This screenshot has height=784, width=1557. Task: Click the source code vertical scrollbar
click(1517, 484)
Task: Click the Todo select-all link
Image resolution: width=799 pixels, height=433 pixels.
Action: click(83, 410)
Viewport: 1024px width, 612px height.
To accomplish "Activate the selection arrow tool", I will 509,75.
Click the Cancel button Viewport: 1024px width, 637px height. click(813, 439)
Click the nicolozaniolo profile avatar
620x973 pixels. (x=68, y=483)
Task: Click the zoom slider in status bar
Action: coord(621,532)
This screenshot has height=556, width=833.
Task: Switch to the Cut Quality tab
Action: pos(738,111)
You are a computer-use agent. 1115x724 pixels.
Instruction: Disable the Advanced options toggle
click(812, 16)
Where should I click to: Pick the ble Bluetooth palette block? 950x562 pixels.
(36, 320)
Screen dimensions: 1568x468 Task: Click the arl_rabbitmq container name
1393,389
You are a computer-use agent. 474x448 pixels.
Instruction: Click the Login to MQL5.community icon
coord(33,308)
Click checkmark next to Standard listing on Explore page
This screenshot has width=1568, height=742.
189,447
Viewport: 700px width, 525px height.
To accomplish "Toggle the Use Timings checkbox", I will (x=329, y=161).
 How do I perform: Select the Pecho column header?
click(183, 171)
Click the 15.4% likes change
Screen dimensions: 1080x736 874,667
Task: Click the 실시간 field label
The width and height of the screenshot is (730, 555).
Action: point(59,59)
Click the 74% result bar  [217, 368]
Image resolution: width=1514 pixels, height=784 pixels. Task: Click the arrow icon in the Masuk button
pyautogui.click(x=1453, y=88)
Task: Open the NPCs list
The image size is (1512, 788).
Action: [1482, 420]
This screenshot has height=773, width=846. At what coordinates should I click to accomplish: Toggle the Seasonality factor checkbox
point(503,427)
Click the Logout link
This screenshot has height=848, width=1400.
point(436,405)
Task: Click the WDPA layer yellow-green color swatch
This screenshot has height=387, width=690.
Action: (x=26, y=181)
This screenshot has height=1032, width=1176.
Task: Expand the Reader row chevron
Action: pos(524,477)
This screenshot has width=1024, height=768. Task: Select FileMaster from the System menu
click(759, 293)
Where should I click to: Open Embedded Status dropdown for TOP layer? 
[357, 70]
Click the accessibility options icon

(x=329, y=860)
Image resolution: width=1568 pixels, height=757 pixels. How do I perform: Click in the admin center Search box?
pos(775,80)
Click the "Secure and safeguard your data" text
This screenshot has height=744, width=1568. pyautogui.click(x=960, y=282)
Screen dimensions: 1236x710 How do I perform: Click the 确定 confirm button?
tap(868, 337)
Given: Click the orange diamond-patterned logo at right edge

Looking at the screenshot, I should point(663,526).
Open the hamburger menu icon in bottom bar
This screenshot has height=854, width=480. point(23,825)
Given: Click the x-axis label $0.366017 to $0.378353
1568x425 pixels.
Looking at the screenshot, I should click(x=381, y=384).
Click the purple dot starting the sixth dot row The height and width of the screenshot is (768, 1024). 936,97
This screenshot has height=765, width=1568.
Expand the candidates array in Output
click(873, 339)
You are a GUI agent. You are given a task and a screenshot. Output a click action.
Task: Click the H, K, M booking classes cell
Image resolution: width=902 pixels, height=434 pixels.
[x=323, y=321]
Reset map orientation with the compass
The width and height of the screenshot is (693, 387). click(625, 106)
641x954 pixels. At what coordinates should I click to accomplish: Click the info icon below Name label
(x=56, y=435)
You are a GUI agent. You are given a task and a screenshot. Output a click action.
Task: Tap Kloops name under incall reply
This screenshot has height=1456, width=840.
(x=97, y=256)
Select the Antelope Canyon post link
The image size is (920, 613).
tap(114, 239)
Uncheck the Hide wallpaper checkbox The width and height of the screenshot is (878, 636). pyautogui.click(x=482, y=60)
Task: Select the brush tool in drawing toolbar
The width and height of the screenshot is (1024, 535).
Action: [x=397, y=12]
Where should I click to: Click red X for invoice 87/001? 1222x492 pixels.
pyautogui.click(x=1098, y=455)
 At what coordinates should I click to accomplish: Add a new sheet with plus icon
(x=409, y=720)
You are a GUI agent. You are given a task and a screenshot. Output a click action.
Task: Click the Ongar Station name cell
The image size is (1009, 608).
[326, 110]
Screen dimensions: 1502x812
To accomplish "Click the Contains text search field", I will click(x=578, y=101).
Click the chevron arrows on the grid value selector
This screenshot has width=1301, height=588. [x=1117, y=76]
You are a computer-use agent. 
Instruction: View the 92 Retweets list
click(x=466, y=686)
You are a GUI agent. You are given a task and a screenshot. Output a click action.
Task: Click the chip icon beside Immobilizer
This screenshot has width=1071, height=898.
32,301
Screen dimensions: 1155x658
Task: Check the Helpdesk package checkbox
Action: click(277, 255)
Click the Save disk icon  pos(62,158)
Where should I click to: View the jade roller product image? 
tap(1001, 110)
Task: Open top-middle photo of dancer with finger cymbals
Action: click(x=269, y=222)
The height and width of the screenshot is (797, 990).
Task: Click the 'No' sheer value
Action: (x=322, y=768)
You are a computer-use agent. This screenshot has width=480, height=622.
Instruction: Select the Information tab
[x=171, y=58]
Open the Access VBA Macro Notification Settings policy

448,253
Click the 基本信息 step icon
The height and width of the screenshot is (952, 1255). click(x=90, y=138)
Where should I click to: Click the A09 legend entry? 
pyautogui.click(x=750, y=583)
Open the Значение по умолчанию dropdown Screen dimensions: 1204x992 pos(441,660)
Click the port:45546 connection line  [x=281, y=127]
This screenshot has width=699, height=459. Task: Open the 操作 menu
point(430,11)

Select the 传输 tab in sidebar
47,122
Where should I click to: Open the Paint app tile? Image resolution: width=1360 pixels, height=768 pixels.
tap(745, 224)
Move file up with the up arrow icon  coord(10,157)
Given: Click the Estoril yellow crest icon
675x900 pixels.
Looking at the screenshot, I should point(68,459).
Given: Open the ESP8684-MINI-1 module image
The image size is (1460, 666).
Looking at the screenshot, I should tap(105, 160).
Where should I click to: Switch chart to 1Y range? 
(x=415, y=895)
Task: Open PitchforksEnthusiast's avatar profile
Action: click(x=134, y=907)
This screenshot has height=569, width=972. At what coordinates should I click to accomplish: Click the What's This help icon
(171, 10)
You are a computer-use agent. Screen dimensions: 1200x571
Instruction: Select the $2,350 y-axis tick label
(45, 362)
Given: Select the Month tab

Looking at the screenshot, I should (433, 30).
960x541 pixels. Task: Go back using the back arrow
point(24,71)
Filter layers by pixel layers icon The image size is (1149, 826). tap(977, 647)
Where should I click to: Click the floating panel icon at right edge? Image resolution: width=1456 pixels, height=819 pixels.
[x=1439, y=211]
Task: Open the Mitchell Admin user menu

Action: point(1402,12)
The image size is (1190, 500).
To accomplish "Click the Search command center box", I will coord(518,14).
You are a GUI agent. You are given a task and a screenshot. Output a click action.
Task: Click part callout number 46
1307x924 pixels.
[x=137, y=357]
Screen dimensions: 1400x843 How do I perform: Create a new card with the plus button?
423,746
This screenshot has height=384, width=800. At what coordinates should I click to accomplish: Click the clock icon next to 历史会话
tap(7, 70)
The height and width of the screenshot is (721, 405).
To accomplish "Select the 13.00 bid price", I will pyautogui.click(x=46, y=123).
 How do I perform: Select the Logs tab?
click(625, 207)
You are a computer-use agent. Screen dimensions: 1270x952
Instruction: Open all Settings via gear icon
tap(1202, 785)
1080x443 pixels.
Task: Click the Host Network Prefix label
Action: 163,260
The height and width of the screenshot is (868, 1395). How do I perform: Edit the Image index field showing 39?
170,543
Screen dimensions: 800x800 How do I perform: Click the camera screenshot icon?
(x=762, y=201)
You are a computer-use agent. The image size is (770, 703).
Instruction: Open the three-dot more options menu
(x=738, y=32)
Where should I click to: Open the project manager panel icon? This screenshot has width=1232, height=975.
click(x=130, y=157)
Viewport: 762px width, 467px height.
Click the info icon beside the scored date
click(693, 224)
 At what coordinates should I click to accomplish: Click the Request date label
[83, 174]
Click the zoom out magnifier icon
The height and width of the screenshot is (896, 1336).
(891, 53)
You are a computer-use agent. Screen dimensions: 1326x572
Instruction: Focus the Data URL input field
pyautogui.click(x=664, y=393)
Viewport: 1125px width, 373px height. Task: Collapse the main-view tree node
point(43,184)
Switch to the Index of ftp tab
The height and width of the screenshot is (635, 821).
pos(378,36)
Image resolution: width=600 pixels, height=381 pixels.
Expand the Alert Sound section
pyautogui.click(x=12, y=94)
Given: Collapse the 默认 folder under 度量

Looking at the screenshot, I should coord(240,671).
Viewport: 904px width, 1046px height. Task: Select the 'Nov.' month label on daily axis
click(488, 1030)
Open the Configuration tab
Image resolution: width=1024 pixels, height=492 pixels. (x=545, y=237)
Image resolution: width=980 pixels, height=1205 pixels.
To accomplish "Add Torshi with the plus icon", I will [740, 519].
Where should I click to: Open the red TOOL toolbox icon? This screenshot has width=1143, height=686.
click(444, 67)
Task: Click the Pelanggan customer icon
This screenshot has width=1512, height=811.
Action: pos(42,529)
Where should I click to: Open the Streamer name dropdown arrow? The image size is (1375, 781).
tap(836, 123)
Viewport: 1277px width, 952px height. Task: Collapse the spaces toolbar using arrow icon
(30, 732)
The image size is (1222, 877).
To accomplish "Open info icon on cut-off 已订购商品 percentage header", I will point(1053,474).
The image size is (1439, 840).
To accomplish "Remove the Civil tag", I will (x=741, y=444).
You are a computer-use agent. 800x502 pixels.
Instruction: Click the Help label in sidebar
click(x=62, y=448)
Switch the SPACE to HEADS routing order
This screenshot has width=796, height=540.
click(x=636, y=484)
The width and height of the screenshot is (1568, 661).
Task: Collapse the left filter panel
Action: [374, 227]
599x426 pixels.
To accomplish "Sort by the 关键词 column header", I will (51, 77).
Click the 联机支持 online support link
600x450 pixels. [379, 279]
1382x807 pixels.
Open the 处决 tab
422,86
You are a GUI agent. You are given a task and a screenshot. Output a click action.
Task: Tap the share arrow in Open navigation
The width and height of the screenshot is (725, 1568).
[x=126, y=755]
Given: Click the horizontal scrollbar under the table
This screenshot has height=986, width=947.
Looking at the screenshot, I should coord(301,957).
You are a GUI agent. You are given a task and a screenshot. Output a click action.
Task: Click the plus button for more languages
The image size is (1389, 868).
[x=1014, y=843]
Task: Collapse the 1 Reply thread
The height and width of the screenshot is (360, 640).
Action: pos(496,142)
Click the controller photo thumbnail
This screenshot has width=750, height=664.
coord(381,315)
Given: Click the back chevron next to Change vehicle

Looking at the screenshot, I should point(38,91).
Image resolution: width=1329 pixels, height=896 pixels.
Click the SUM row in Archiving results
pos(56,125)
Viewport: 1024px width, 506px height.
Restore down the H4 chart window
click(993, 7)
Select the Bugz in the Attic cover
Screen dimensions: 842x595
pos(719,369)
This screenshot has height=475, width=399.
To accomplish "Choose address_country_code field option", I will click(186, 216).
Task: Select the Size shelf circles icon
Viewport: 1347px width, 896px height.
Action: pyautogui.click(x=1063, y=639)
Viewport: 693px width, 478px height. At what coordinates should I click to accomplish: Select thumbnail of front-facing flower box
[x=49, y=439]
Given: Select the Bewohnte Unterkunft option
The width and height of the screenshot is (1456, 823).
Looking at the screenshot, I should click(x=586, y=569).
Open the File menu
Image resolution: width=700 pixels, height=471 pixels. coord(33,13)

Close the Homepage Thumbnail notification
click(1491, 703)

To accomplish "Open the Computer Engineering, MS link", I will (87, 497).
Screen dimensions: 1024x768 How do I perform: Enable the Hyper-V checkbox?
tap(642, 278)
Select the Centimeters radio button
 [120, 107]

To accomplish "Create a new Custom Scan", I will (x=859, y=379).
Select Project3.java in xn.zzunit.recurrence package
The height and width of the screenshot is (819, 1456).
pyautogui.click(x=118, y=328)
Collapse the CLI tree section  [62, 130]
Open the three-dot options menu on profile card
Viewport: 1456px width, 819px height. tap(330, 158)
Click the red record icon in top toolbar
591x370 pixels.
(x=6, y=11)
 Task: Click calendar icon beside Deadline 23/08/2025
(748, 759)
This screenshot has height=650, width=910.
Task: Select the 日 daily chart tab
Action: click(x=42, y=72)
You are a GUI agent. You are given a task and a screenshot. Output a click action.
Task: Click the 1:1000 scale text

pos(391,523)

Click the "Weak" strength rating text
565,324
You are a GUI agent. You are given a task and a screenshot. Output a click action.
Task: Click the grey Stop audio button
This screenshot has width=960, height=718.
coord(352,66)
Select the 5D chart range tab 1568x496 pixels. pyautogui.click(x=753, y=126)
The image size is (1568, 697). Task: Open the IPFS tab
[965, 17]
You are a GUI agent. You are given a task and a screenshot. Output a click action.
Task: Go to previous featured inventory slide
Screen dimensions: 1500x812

REQUIREMENT:
Write out exactly the lines from the beginning of the material above through the line with "Click the Cancel", including both and omitting all others.

RESULT OF THE TASK:
This screenshot has height=784, width=1557. Task: Click the source code vertical scrollbar
click(1517, 484)
Task: Click the Todo select-all link
Image resolution: width=799 pixels, height=433 pixels.
Action: click(83, 410)
Viewport: 1024px width, 612px height.
To accomplish "Activate the selection arrow tool", I will 509,75.
Click the Cancel button Viewport: 1024px width, 637px height. click(813, 439)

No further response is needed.